Data provided START
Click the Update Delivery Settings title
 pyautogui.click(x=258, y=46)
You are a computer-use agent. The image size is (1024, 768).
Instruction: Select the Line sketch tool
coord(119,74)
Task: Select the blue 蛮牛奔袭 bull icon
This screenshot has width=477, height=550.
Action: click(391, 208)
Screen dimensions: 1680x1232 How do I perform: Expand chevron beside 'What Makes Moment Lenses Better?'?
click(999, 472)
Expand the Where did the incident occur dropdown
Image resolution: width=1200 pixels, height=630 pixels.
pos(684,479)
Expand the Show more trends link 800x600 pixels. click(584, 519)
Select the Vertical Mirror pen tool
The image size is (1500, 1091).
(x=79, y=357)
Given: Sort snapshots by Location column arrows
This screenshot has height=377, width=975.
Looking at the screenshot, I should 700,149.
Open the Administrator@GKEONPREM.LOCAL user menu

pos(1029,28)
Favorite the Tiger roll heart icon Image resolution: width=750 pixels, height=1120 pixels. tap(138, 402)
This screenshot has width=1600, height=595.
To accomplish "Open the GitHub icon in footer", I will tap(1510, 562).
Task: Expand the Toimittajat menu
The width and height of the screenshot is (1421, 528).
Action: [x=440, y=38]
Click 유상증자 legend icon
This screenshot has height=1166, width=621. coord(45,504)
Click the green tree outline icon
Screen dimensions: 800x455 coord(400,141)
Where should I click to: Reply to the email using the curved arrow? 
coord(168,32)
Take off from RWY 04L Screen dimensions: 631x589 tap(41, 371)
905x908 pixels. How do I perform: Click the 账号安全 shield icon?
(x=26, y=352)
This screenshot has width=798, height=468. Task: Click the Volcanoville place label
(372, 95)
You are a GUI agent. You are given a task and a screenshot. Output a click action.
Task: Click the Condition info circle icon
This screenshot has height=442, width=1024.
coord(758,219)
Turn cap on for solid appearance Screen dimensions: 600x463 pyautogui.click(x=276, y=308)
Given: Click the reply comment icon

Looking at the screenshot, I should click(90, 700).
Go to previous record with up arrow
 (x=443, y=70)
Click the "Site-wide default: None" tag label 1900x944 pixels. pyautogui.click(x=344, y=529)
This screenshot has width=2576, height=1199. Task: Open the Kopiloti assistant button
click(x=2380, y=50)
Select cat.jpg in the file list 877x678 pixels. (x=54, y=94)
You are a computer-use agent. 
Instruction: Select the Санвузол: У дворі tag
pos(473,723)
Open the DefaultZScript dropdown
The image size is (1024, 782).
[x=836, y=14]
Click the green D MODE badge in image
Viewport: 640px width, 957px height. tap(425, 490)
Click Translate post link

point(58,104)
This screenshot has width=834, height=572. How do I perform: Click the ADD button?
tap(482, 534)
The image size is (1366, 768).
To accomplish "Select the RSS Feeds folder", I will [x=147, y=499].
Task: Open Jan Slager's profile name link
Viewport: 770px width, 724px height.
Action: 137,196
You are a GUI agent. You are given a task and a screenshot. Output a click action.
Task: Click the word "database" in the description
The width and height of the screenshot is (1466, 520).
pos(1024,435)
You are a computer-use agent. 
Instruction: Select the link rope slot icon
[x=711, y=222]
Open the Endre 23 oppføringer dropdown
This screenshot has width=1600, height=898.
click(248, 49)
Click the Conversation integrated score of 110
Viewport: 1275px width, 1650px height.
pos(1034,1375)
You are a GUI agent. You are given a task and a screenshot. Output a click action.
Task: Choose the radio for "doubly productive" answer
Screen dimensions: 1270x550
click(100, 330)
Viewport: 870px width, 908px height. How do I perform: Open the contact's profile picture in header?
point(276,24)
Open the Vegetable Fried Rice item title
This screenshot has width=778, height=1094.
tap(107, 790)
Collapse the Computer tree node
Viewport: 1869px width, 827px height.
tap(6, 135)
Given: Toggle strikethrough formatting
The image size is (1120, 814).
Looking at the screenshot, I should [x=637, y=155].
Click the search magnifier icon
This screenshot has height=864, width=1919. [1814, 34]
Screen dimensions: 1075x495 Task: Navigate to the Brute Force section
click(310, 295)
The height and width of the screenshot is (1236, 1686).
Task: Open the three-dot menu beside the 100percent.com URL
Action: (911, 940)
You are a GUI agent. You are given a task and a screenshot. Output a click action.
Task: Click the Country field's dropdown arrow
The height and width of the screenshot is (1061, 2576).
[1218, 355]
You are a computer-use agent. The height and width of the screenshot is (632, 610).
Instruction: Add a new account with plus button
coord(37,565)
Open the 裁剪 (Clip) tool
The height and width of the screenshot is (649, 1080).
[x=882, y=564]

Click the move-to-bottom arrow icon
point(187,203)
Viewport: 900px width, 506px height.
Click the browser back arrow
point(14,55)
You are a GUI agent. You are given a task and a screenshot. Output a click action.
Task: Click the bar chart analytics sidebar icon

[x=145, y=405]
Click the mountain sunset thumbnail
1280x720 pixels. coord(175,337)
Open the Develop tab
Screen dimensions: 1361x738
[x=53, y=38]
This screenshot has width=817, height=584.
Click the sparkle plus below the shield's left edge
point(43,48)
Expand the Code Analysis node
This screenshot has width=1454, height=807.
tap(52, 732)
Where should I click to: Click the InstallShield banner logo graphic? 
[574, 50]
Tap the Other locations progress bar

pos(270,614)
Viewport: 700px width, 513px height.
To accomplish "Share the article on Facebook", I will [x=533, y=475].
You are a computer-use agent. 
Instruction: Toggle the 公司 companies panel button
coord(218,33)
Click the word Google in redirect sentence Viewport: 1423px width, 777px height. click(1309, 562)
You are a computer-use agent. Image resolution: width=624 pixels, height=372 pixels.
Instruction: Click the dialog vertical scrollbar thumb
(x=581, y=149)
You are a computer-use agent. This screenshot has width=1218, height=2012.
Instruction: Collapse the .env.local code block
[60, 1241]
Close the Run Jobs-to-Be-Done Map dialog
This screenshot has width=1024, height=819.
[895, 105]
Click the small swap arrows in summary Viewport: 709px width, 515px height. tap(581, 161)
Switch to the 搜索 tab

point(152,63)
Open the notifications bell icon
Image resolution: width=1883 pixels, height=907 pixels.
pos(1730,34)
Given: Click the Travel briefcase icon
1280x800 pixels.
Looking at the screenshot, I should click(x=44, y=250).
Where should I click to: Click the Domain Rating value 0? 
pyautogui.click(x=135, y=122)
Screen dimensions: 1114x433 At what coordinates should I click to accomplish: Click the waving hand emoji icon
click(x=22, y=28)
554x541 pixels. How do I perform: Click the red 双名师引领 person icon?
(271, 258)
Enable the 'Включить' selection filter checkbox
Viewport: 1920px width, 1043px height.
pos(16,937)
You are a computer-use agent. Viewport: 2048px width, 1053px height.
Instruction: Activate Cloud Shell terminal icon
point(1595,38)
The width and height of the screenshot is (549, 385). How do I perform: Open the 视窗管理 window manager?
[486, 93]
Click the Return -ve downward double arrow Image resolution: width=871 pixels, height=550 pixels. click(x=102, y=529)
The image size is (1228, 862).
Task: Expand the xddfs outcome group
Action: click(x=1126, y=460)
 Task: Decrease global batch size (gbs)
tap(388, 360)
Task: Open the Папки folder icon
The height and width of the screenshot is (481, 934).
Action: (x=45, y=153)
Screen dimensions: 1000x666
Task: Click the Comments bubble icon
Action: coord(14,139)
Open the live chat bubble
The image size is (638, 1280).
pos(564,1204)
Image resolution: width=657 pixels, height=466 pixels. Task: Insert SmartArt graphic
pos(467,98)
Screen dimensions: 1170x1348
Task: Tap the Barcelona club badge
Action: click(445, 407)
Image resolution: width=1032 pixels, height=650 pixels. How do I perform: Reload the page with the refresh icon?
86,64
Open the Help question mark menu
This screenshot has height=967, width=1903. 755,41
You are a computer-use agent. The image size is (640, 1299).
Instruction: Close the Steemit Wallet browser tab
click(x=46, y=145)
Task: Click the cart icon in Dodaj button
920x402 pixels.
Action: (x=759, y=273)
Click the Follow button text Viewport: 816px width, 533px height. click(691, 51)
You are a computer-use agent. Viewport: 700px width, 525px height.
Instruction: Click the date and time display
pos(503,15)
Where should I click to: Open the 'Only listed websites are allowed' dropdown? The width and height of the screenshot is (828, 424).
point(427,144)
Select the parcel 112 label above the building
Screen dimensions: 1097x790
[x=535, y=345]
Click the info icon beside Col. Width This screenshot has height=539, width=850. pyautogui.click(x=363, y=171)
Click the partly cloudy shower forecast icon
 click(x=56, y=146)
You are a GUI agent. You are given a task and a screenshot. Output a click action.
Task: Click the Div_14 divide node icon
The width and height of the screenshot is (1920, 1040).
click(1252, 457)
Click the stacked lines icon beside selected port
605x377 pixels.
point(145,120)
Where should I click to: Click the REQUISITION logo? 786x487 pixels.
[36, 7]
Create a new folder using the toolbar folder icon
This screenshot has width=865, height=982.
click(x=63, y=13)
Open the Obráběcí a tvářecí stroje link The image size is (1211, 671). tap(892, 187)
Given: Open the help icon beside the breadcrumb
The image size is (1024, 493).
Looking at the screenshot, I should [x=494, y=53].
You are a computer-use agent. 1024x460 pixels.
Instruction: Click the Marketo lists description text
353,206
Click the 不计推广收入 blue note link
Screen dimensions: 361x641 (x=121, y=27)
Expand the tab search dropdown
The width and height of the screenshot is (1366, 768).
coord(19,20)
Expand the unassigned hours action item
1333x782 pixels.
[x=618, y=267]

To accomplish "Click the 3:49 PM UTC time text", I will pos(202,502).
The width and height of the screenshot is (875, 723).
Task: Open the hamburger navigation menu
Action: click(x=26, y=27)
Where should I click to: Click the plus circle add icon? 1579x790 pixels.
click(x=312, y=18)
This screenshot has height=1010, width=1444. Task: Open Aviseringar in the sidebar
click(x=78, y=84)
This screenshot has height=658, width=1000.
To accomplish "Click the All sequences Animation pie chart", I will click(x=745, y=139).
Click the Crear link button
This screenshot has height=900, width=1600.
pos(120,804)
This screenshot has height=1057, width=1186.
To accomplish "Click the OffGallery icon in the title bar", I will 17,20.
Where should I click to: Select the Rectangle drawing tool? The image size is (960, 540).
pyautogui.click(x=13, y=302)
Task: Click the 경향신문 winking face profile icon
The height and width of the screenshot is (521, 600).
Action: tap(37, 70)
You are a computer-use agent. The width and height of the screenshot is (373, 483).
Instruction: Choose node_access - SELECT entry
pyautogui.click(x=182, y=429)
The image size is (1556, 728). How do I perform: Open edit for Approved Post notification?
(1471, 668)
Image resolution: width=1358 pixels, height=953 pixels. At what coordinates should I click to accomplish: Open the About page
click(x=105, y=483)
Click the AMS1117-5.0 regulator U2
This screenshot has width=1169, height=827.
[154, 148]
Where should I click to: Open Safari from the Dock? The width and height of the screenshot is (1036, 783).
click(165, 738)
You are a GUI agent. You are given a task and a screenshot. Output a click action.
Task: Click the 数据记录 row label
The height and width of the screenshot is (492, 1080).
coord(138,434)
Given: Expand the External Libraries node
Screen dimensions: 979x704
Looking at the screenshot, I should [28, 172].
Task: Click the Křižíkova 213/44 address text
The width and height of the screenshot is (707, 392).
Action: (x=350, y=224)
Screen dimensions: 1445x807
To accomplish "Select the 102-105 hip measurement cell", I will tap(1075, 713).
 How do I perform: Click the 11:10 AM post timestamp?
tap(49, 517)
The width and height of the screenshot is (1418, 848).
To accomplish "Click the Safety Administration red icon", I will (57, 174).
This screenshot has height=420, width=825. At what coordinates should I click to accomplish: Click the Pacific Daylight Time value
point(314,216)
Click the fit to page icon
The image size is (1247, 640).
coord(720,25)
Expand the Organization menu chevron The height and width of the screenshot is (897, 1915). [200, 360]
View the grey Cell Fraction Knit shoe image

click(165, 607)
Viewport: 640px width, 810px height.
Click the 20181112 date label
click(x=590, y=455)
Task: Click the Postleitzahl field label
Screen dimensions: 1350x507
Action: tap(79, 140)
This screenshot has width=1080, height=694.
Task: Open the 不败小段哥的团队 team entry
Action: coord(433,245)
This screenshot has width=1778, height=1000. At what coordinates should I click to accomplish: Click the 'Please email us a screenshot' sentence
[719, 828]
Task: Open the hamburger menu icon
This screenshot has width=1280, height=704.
Data provided END
Problem requirements
Working from the material above, retype exactly the lines from the one with "Click the Return" through the one with "Task: Open the Папки folder icon", both included, and only those lines.

Completed exercise
Click the Return -ve downward double arrow Image resolution: width=871 pixels, height=550 pixels. click(x=102, y=529)
The image size is (1228, 862).
Task: Expand the xddfs outcome group
Action: click(x=1126, y=460)
 Task: Decrease global batch size (gbs)
tap(388, 360)
Task: Open the Папки folder icon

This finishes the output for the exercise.